A week ago she had a new washing machine, a new gas drier. Now she was walking side by side with this frere, bumping shoulders. She knew exactly what she planned to do eight days from now, but she had no idea what she would do in the next minute. They walked down into some little dungeon then up some steps and into a little sweet-smelling courtyard where an old Efican oak was dropping its sappy petals on the damp green bricks. She felt fantastic, for a moment, free, young.
Then he stopped again, and looked at her. When he opened his
mouth she thought, I don’t know what he is going to say. It hit her with a jolt. She saw the pale lips parting and was scared.

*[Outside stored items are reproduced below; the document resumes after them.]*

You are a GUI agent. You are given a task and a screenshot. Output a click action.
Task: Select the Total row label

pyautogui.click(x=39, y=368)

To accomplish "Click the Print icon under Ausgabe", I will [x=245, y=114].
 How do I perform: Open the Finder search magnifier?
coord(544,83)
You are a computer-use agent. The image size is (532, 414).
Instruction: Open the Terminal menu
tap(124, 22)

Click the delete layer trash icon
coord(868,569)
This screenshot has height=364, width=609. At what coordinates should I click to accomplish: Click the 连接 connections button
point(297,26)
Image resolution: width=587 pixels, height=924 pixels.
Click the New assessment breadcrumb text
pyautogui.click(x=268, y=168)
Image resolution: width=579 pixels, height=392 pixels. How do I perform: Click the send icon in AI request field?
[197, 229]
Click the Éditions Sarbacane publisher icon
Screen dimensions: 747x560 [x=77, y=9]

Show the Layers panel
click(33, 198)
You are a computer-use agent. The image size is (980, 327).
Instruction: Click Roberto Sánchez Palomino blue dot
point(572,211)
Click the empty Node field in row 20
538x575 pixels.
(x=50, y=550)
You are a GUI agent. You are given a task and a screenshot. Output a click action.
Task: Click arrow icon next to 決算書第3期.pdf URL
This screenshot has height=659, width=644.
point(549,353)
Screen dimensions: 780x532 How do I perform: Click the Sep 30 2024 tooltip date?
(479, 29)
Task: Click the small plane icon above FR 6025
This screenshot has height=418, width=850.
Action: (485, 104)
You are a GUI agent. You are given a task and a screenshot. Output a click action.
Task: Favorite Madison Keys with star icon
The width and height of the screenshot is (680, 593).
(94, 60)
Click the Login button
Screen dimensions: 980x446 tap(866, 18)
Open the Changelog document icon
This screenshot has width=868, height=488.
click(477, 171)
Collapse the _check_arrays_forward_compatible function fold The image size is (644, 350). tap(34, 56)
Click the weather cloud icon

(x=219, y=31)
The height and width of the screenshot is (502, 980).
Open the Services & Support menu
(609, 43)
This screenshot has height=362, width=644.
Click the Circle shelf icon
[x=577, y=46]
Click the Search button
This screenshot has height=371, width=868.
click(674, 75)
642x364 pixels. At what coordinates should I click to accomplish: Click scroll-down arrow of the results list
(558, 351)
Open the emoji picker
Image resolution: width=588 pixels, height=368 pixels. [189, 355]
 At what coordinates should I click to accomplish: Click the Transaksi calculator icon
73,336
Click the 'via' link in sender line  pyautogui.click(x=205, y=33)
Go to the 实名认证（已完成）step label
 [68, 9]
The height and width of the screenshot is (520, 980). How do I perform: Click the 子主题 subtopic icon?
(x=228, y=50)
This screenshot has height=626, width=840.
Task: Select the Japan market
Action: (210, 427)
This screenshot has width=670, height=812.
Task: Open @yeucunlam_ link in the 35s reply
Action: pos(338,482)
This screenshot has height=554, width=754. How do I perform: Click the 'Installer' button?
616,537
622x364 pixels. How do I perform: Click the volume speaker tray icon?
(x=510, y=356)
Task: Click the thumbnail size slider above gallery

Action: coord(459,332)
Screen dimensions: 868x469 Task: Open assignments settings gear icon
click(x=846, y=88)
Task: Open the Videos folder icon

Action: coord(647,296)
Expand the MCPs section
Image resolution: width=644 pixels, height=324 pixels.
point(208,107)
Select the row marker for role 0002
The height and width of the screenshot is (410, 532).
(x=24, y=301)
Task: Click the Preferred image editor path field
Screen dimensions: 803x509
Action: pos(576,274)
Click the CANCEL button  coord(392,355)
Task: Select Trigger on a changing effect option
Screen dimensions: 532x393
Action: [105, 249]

‘You ever hear of Ducrow?’ he asked.
‘Look.’ She hardly heard him. ‘I didn’t say I was going to be your friend, OK?’
‘All I asked was – did you ever hear of Ducrow’s Circus?’
‘Ducrow’s Circus, of course.’
‘You ever hear of Ducrow’s lion?
Ducrow’s lion/sadly sighing/ate his nose and foot …’
‘He died and his own lion ate him,’ she said. ‘Everyone knows that.’
‘This is where it happened, on this spot, under this very tree. This was Ducrow’s Circus School where he had the romance with the prime minister’s wife,’ Wally said.
‘Solveig Mappin was her name.’
‘Solveig Mappin, yes.’
‘So,’ she said, ‘dot dot dot.’
‘I worked with Ducrow. I never knew him here. He was here when he was an old man.’
‘Everyone knows about Ducrow.’
‘I knew him when he was trying to have a real Sirkus. Not just the horses and bears and the birds. He bought a laser projector. Our pay cheques always bounced.’
‘He had a bird rode a bicycle,’ Roxanna said. ‘I saw that.’
‘He had an eastern parrot ride a bicycle, and the toucan jumped through hoops. I trained those birds myself.’
‘I saw those birds.’
‘Get out with you. You’re too young.’
‘It was in 372. In Chemin Rouge, at Gaynor’s Paddock at Goat Marshes.’
‘They were my birds in ‘seventy-two,’ Wally said. ‘I caught that parrot myself in a wicker trap not two miles from here. Its name was Linda.’
‘Get on with you.’
‘The show Ducrow did that year. Remember? He had the Royal Hussars. He had the Moroccans.’
‘Of course I remember.’ She had just run away from the convent. She was fourteen years old and her picture was in every Gardiacivil office in the southern islands. She sat alone, her hair dyed
red, jealous of the families around her.